A book released in Malta by NGO Repubblika concludes that police officers investigating suspected money laundering at MFSA’s licensed Pilatus Bank were searching for justifications for the decision not to prosecute top bank officials. The author Robert Aquilina exposed how police officers discussed how to justify the decision by Attorney General Victoria Buttigieg not to prosecute Pilatus Bank‘s former top executives, Antoniella Gauci and Mehmet Tasli.
In his book Pilatus: A laundromat bank in Europe, NGO Repubblika’s president Robert Aquilina defied a court ban to make the evidence public in what he described as the best interest of justice revolving around the now-shuttered bank. The book includes unpublished court documents, emails and reports, and a 400-page independent financial investigation on Pilatus Bank’s shady dealings in his new book Pilatus: A Laundromat Bank in Europe.
Emails published in the book show how police officers discussed how they needed “points” to justify the decision by Attorney General Victoria Buttigieg not to prosecute Pilatus Bank’s former risk manager Antoniella Gauci (pictured left) and operations supervisor Mehmet Tasli despite a magisterial inquiry recommending money-laundering charges against them.

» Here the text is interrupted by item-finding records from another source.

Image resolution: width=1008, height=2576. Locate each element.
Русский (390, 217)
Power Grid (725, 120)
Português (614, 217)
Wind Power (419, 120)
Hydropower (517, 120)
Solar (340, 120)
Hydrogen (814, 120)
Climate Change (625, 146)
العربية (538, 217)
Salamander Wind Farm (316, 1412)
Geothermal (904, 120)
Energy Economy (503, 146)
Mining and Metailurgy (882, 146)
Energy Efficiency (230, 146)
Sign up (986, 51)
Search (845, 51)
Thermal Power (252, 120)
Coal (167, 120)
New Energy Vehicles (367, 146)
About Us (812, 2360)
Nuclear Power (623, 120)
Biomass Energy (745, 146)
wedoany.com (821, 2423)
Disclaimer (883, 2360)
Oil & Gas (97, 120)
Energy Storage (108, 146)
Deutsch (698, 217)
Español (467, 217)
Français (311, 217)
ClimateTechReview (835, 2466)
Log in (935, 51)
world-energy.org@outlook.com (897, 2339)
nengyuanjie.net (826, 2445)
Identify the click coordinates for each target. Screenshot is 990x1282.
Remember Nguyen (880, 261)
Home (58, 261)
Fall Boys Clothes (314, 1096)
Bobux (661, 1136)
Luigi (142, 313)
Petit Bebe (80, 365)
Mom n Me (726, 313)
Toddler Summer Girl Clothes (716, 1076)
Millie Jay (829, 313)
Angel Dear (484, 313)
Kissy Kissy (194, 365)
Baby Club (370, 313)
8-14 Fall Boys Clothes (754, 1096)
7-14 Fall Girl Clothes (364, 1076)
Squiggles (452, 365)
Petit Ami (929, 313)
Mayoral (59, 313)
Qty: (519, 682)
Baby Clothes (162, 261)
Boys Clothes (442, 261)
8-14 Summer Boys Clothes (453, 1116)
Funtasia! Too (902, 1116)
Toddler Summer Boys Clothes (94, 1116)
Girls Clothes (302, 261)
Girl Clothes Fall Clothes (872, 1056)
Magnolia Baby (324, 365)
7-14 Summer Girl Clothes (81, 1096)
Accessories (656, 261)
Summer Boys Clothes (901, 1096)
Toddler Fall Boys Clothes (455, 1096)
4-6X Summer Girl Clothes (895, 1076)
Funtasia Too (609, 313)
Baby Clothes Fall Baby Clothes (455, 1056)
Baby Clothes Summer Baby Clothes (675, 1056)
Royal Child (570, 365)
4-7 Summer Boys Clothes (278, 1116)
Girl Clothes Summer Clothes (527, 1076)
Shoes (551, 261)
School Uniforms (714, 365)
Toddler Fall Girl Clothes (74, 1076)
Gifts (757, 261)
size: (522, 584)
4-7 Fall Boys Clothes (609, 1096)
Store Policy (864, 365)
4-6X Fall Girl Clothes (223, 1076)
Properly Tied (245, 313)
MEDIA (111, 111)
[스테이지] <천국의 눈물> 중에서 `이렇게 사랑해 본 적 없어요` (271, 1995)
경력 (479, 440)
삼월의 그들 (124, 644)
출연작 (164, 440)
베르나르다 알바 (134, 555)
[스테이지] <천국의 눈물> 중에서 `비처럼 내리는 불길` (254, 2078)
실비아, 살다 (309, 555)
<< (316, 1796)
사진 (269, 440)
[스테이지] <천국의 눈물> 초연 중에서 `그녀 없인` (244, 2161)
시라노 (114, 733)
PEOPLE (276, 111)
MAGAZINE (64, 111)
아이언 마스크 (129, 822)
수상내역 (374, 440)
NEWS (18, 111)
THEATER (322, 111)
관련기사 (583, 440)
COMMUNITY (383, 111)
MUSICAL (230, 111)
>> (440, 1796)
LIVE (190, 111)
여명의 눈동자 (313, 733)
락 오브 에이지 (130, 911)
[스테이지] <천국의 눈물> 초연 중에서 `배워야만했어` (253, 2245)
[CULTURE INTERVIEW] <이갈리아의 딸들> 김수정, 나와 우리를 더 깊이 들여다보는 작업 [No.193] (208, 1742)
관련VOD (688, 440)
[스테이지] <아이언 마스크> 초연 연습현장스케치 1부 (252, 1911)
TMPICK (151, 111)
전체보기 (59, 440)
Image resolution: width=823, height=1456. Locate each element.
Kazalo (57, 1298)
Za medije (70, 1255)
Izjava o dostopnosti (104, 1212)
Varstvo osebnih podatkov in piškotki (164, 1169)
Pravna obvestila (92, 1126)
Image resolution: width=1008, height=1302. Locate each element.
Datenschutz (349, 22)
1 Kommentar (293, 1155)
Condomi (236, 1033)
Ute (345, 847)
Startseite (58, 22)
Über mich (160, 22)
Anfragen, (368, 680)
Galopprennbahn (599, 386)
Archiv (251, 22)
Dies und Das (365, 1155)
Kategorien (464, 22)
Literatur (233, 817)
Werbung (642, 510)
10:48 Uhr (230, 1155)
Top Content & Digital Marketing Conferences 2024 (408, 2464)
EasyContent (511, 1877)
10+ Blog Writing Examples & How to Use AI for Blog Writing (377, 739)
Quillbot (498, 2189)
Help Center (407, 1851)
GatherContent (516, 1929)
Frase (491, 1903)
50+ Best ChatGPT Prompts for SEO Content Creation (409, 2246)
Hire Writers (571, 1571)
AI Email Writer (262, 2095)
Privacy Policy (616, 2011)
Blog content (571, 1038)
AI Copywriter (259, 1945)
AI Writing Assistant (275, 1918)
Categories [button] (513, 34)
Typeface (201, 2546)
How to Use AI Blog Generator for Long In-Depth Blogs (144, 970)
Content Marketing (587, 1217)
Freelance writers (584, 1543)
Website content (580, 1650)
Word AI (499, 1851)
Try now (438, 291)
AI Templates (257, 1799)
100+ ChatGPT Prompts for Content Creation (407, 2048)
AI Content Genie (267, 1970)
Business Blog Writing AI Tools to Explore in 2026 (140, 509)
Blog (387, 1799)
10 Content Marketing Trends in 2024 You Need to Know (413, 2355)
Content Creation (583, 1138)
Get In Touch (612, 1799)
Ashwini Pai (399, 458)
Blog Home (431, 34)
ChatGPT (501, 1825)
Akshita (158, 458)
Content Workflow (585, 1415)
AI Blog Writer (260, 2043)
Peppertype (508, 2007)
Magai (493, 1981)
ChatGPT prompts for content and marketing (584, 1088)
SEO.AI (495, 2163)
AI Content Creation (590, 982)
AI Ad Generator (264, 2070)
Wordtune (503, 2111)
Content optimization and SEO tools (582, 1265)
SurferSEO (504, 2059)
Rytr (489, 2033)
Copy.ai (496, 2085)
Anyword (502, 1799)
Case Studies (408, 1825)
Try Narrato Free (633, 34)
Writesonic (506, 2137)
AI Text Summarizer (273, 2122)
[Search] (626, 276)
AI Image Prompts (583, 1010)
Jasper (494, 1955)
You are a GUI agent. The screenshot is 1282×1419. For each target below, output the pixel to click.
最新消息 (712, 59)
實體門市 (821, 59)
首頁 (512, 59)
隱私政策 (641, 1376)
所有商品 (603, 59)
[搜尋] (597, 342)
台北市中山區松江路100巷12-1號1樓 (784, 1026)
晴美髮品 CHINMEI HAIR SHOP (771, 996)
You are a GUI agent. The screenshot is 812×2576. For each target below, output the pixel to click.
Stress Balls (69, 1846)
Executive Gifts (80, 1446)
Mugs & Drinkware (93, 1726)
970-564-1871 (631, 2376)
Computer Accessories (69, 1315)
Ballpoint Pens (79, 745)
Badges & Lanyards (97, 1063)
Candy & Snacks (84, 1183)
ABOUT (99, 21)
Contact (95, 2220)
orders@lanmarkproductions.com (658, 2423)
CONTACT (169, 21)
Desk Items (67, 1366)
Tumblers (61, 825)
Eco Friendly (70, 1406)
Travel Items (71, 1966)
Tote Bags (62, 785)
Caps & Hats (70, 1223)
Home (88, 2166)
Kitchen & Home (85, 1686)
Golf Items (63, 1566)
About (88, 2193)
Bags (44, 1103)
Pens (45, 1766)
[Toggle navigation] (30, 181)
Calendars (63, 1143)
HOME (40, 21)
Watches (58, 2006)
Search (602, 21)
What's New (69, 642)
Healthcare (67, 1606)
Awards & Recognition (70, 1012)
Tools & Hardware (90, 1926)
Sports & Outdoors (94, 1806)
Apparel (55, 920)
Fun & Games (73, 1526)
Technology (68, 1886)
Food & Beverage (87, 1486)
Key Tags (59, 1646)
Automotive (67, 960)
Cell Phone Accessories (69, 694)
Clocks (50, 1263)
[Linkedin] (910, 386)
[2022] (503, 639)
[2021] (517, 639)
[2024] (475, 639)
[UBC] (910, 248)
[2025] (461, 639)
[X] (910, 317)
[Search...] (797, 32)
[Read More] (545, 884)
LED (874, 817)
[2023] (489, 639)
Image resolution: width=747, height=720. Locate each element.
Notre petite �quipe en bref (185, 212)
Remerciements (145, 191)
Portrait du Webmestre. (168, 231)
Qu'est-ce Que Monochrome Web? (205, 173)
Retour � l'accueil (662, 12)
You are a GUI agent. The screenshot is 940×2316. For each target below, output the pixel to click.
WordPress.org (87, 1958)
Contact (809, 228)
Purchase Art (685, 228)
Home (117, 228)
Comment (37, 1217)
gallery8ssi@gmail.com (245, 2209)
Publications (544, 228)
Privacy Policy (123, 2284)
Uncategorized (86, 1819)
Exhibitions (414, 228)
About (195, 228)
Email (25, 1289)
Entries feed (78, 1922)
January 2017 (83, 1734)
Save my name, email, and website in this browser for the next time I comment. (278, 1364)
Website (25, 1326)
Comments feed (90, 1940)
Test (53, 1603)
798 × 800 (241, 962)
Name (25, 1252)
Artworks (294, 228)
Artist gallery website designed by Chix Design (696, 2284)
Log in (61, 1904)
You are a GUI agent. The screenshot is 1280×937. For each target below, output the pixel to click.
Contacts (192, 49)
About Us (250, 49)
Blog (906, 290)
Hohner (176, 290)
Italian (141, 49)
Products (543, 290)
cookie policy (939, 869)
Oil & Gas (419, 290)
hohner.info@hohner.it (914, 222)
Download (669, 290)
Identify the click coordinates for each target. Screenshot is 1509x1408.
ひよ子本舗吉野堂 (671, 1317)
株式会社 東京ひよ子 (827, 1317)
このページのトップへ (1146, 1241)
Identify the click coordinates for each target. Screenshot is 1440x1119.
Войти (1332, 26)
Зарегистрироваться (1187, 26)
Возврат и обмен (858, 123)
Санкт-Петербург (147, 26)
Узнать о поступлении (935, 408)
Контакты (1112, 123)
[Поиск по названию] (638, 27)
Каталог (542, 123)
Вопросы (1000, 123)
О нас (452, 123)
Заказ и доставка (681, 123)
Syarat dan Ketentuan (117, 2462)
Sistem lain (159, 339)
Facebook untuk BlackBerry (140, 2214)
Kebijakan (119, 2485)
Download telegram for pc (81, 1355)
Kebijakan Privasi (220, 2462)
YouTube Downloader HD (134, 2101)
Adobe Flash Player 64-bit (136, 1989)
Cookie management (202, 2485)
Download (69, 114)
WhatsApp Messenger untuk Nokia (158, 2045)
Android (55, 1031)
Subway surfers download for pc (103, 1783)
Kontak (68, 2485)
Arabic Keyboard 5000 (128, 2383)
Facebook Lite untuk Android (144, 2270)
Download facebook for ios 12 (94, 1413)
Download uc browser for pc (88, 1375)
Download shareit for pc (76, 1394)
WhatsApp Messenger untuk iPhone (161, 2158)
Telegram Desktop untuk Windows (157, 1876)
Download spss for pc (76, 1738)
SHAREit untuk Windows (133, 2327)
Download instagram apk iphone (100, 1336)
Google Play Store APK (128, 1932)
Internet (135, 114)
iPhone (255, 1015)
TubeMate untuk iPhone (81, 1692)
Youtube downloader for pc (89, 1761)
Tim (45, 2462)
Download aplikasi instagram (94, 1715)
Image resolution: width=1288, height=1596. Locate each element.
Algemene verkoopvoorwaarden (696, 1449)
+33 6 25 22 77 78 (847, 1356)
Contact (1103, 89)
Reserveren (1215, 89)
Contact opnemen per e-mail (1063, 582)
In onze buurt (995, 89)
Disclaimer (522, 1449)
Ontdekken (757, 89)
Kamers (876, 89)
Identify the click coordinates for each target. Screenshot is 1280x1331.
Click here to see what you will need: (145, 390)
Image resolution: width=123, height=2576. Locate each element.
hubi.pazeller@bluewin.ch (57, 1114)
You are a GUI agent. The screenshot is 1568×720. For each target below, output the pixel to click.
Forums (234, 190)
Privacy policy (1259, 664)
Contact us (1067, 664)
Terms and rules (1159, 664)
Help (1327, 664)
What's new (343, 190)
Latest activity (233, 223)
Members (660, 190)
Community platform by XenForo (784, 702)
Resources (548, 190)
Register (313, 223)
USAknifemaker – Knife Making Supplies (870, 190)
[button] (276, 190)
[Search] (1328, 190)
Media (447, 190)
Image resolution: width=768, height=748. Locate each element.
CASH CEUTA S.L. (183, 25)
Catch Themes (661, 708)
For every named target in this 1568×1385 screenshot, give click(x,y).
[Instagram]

The emails also suggested that the police did not have a justification for their request for such a declaration and were scrambling to find reasons to back up their recommendation to the AG. The emails were copied to their boss, Alexandra Mamo, the former deputy police commissioner and head of the police Financial Crimes Investigations Department.
The 700-plus page book chronicles the story of the bank set up in Malta in 2013 by Iranian businessman Ali Sadr Hasheminejad and how investigations into reports of money laundering by the bank were buried and hushed up.
In the book, Aquilina also details how Police Commissioner Angelo Gafà and Attorney General Victoria Buttigieg ignored the 600,000-page inquiry by Magistrate Ian Farrugia into the bank.
In one email sent on July 13, 2021, police officer Keith Vella, a former member of the anti-money laundering squad, to fellow officers Claire Borg and Pauline Bonello, he asked his colleagues to “think about a few points related to Antoniella and Tasli’s nolle prosequi.”
The author Robert Aquilina says the email was clearly intended to find reasons for the police to be able to say they did not have enough evidence at hand to proceed with a prosecution and retrospectively support the decision to request the issuance of a nolle prosequi.
The book cites a source suggesting that the intention had been to shield Antoniella Gauci from prosecution “possibly, indeed probably, due to her and her family’s close political connections.” Allegedly, Gauci’s father and brother were political canvassers for Prime Minister Robert Abela, who had been the Gauci family business’ lawyer while still in private practice.
MFSA never took action whatsoever against Antoniella Gauci. The MFSA’s Executive Committee comprises Kenneth Farrugia, Michelle Mizzi Buontempo, Edwina Licari, Christopher Buttigieg, Michael Xuereb, and Ivan Zammit.